*Work instructions*:
With nothing left out, give the data back exactly.

:: Provided data

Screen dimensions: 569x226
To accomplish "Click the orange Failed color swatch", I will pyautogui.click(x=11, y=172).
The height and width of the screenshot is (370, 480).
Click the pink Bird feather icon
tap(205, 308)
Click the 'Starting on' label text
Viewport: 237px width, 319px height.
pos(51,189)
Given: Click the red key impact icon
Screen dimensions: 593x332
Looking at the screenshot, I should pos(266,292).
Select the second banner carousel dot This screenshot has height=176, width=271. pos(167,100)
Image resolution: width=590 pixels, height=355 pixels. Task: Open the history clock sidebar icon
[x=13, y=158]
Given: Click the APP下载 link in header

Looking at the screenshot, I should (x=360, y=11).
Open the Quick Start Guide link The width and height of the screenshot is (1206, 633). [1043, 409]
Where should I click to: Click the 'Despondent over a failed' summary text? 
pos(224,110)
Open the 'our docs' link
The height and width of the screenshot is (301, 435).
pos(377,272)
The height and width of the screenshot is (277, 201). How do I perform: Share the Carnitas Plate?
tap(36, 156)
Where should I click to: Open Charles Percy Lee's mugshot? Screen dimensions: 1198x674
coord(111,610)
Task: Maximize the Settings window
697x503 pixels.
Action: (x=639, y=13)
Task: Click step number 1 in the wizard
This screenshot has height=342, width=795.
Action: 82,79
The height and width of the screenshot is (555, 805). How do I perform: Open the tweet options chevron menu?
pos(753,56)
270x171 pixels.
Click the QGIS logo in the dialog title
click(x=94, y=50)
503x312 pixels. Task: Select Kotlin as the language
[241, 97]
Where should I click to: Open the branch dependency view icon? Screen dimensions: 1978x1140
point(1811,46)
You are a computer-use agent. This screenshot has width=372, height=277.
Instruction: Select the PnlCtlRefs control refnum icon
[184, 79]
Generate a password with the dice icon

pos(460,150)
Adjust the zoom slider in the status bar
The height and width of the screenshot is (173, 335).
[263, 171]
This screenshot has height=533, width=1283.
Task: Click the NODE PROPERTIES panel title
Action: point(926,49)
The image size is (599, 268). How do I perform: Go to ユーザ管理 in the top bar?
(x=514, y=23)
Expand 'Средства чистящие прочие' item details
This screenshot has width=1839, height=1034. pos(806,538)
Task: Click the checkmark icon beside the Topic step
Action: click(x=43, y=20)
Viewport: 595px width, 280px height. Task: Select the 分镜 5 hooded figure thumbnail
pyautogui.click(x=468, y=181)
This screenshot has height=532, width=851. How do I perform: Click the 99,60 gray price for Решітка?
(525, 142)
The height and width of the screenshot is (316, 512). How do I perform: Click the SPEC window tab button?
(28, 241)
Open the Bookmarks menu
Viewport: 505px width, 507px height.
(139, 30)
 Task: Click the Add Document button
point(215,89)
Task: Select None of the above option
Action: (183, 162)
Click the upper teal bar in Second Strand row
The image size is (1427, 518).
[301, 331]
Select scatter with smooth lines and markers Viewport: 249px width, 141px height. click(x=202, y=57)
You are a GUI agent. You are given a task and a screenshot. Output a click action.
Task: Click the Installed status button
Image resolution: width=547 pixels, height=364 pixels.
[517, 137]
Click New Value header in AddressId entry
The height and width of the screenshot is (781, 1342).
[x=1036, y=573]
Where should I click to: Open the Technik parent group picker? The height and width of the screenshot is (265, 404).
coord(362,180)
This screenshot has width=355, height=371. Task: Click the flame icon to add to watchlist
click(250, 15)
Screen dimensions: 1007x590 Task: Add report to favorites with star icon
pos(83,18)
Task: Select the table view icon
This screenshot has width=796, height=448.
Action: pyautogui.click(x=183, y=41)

::::

*Response area*:
Screen dimensions: 569x226
To accomplish "Click the orange Failed color swatch", I will pyautogui.click(x=11, y=172).
The height and width of the screenshot is (370, 480).
Click the pink Bird feather icon
tap(205, 308)
Click the 'Starting on' label text
Viewport: 237px width, 319px height.
pos(51,189)
Given: Click the red key impact icon
Screen dimensions: 593x332
Looking at the screenshot, I should pos(266,292).
Select the second banner carousel dot This screenshot has height=176, width=271. pos(167,100)
Image resolution: width=590 pixels, height=355 pixels. Task: Open the history clock sidebar icon
[x=13, y=158]
Given: Click the APP下载 link in header

Looking at the screenshot, I should (x=360, y=11).
Open the Quick Start Guide link The width and height of the screenshot is (1206, 633). [1043, 409]
Where should I click to: Click the 'Despondent over a failed' summary text? 
pos(224,110)
Open the 'our docs' link
The height and width of the screenshot is (301, 435).
pos(377,272)
The height and width of the screenshot is (277, 201). How do I perform: Share the Carnitas Plate?
tap(36, 156)
Where should I click to: Open Charles Percy Lee's mugshot? Screen dimensions: 1198x674
coord(111,610)
Task: Maximize the Settings window
697x503 pixels.
Action: (x=639, y=13)
Task: Click step number 1 in the wizard
This screenshot has height=342, width=795.
Action: 82,79
The height and width of the screenshot is (555, 805). How do I perform: Open the tweet options chevron menu?
pos(753,56)
270x171 pixels.
Click the QGIS logo in the dialog title
click(x=94, y=50)
503x312 pixels. Task: Select Kotlin as the language
[241, 97]
Where should I click to: Open the branch dependency view icon? Screen dimensions: 1978x1140
point(1811,46)
You are a computer-use agent. This screenshot has width=372, height=277.
Instruction: Select the PnlCtlRefs control refnum icon
[184, 79]
Generate a password with the dice icon

pos(460,150)
Adjust the zoom slider in the status bar
The height and width of the screenshot is (173, 335).
[263, 171]
This screenshot has height=533, width=1283.
Task: Click the NODE PROPERTIES panel title
Action: point(926,49)
The image size is (599, 268). How do I perform: Go to ユーザ管理 in the top bar?
(x=514, y=23)
Expand 'Средства чистящие прочие' item details
This screenshot has width=1839, height=1034. pos(806,538)
Task: Click the checkmark icon beside the Topic step
Action: click(x=43, y=20)
Viewport: 595px width, 280px height. Task: Select the 分镜 5 hooded figure thumbnail
pyautogui.click(x=468, y=181)
This screenshot has height=532, width=851. How do I perform: Click the 99,60 gray price for Решітка?
(525, 142)
The height and width of the screenshot is (316, 512). How do I perform: Click the SPEC window tab button?
(28, 241)
Open the Bookmarks menu
Viewport: 505px width, 507px height.
(139, 30)
 Task: Click the Add Document button
point(215,89)
Task: Select None of the above option
Action: (183, 162)
Click the upper teal bar in Second Strand row
The image size is (1427, 518).
[301, 331]
Select scatter with smooth lines and markers Viewport: 249px width, 141px height. click(x=202, y=57)
You are a GUI agent. You are given a task and a screenshot. Output a click action.
Task: Click the Installed status button
Image resolution: width=547 pixels, height=364 pixels.
[517, 137]
Click New Value header in AddressId entry
The height and width of the screenshot is (781, 1342).
[x=1036, y=573]
Where should I click to: Open the Technik parent group picker? The height and width of the screenshot is (265, 404).
coord(362,180)
This screenshot has width=355, height=371. Task: Click the flame icon to add to watchlist
click(250, 15)
Screen dimensions: 1007x590 Task: Add report to favorites with star icon
pos(83,18)
Task: Select the table view icon
This screenshot has width=796, height=448.
Action: pyautogui.click(x=183, y=41)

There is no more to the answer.